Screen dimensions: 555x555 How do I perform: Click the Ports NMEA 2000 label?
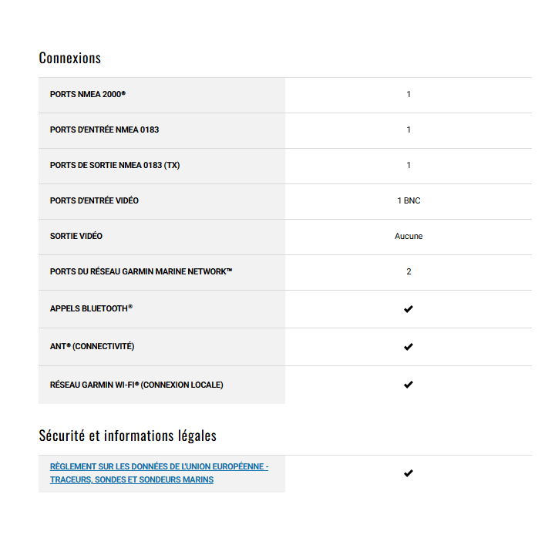(88, 94)
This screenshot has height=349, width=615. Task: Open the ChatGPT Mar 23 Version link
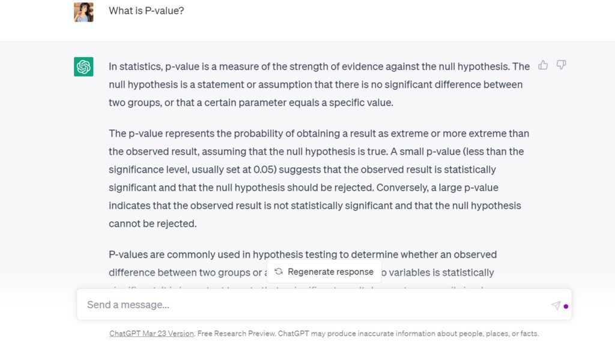(151, 334)
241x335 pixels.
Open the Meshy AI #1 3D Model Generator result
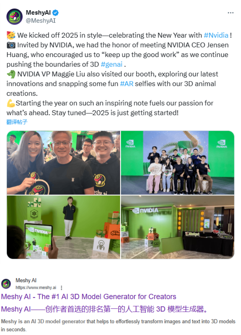tap(89, 297)
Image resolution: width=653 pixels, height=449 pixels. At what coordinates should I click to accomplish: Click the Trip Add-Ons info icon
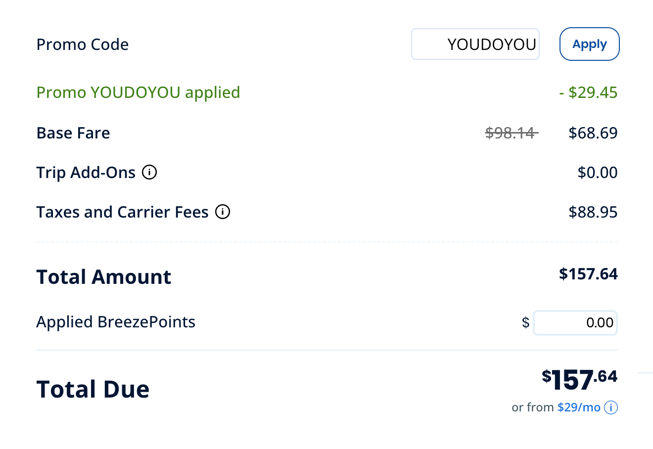pyautogui.click(x=149, y=172)
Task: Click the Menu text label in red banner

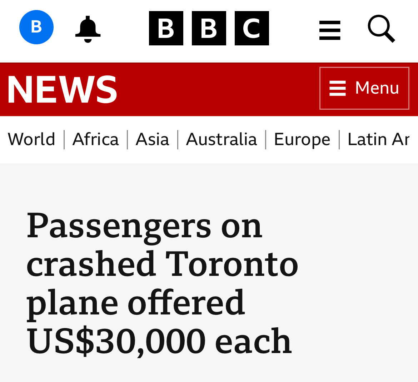Action: (x=377, y=88)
++++
◆ Task details ◆
Would you return the data exactly as written, without the pictures?

◆ Answer space ◆
Screen dimensions: 555x555 How do I perform: Click the Ports NMEA 2000 label?
(88, 94)
This screenshot has height=349, width=615. Task: Open the ChatGPT Mar 23 Version link
(151, 334)
241x335 pixels.
Open the Meshy AI #1 3D Model Generator result
tap(89, 297)
Image resolution: width=653 pixels, height=449 pixels. At what coordinates should I click to accomplish: Click the Trip Add-Ons info icon
pyautogui.click(x=149, y=172)
Task: Click the Menu text label in red banner

Action: (x=377, y=88)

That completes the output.